Il freddo modo di elencare i danni riportati da
Wilbur Walsh in seguito all'incidente stradale di cui era stato vittima
neanche mezz'ora prima da parte del primario dell'ospedale gettò
ancora più nella disperazione Sandra Walsh, le cui lacrime
avevano ora iniziato a sgorgare copiose nonostante il suo encomiabile
sforzo di trattenerle. Abbassò lo sguardo senza dire una parola,
ascoltò il consiglio del dottore di andare nella cappella
dell'ospedale a pregare per l'anima dell'ormai prossimo defunto marito
e lo seguì.
La Signora Walsh era da sola nella piccola cappella,
dove tante altre mogli, tanti altri mariti, tanti figli, madri, padri,
fratelli, sorelle avevano pregato chi per la salvezza fisica, chi per
quella spirituale dei propri cari in condizioni disperate. E fu proprio
ciò che Sandra fece: si inginocchiò e pregò. Ma,
in un modo del tutto irrazionale, iniziò a pregare per la
salvezza fisica e terrena di Wilbur. Nonostante le condizioni disperate
del consorte, la giovane donna non si era ancora rassegnata ad
accettare la sua prematura dipartita. Era talmente assorta nella
preghiera, che non sentì nemmeno la porta aprirsi e poi
chiudersi, e i passi dei due individui che andavano a sedersi nella
panca alle spalle di quella alla quale lei era prostrata.

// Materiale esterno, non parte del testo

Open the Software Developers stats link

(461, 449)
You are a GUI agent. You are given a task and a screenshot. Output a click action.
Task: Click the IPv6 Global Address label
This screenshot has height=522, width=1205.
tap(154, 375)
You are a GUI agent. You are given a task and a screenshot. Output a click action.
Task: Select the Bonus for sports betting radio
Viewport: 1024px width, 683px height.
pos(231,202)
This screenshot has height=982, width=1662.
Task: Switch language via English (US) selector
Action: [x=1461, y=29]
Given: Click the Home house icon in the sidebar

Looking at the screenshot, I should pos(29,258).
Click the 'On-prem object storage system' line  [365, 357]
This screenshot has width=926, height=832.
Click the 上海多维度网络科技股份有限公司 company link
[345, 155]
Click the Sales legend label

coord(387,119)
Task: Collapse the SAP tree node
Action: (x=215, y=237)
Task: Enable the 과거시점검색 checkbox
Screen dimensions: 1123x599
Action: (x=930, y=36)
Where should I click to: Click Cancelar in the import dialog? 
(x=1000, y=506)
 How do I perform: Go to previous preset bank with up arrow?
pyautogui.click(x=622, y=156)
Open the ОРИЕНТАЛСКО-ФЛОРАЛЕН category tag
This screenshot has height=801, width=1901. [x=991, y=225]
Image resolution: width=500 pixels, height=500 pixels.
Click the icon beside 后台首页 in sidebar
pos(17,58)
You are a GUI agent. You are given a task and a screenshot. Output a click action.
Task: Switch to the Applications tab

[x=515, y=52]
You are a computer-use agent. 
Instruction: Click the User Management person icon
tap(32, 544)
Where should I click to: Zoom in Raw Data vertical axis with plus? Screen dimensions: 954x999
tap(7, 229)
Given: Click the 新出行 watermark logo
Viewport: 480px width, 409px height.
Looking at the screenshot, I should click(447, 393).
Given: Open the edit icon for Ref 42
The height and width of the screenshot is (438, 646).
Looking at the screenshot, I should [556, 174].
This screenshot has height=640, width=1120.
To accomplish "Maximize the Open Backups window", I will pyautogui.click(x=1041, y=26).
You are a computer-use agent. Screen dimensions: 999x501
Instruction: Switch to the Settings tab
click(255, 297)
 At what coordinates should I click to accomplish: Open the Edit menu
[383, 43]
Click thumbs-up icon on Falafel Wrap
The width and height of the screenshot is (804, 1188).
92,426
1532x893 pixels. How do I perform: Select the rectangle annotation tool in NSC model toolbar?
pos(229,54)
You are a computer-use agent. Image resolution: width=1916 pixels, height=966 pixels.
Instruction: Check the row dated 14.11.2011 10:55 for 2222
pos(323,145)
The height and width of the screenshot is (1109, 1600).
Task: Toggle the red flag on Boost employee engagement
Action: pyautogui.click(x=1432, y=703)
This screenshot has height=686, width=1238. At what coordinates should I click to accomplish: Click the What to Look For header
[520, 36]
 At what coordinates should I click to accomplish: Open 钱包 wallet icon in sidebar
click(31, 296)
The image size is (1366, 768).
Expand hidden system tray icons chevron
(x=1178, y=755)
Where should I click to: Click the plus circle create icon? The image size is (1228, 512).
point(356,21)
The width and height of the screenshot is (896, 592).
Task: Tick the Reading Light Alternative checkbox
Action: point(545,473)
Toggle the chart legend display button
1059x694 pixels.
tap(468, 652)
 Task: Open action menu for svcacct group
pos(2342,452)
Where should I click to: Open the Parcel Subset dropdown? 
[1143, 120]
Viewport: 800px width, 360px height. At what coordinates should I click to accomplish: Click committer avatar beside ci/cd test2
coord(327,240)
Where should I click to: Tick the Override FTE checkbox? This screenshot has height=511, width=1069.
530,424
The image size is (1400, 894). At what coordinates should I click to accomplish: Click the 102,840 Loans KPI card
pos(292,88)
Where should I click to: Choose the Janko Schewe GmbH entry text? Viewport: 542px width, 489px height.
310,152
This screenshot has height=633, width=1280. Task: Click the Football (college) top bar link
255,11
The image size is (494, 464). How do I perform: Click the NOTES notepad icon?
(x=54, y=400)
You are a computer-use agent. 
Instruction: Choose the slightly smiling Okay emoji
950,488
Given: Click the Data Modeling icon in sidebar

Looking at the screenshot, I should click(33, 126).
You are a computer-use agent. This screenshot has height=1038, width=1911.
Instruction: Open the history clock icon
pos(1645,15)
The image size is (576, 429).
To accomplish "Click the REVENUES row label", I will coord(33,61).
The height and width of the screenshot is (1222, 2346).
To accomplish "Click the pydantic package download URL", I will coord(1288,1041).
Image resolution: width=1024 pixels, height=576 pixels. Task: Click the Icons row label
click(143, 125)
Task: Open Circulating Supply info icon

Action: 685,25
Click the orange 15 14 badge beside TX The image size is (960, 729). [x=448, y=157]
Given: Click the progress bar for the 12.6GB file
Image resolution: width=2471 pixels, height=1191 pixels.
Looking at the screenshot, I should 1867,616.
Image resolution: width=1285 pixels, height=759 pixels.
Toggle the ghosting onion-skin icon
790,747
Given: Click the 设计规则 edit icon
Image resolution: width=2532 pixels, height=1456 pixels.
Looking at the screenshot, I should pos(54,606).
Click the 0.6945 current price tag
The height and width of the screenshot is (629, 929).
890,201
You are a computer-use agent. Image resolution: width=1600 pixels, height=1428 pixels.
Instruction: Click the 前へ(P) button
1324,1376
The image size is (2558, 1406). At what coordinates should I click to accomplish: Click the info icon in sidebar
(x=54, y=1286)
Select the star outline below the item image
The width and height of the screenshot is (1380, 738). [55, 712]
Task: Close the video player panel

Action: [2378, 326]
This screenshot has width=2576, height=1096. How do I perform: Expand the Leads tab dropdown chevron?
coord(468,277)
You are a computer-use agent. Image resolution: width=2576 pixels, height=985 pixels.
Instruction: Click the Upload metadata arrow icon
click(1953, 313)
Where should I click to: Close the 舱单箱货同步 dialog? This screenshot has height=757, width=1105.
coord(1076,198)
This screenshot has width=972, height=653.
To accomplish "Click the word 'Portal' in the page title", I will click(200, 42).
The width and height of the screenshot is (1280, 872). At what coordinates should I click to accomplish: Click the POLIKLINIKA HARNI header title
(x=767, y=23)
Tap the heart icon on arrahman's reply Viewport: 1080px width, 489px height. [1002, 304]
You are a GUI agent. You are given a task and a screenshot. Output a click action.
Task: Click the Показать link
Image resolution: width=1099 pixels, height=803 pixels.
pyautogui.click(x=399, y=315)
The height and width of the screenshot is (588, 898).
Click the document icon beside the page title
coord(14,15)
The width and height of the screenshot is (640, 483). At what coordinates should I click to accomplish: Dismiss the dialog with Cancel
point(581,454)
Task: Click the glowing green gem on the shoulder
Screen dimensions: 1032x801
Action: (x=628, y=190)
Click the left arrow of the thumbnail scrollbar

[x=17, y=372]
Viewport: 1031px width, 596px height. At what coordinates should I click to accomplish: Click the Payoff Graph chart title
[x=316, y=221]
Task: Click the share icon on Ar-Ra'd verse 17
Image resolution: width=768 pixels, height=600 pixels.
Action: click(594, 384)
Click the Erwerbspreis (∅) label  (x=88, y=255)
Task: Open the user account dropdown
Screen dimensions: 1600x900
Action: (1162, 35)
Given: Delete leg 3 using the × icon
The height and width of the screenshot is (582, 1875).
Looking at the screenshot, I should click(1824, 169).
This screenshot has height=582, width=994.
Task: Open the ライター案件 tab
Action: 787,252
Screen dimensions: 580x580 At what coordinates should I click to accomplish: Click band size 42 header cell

"La Sig.ra Walsh?" chiese uno dei
due, esibendo un tono professionale e distaccato. Sandra si
girò, il volto rigato dalle lacrime.
"S-sì. Voi chi siete?" disse
l'ormai prossima vedova, la voce rotta dal dolore, mentre scrutava i
due individui con occhi scarlatti: l'uomo che le aveva rivolto la
parola vantava un aspetto più maturo del suo partner, mentre
entrambi potevano esibire un portamento elegante sottolineato dai
completi italiani che vestivano.
"Mi chiamo Arthur Dick, faccio
parte della Società Wilmott. Ho un'offerta che lei potrebbe
ritenere... opportuna." il tono di voce dell'uomo non tradiva alcuna
emozione.
"C-che tipo di offerta?" chiese
Sandra, che ora si era girata verso di loro, e che guardava l'uomo
finora silenzioso.
"Un'offerta che potrebbe salvare la
vita di suo marito." la donna rivolse la sua attenzione su Dick e su
ciò che aveva da dire, tramite uno sguardo quasi di supplica.
"Non posso rivelarle ciò di cui si tratta, perchè
è un processo ancora sperimentale ma le garantisco che, se ci
sbrighiamo, suo marito tornerà come nuovo."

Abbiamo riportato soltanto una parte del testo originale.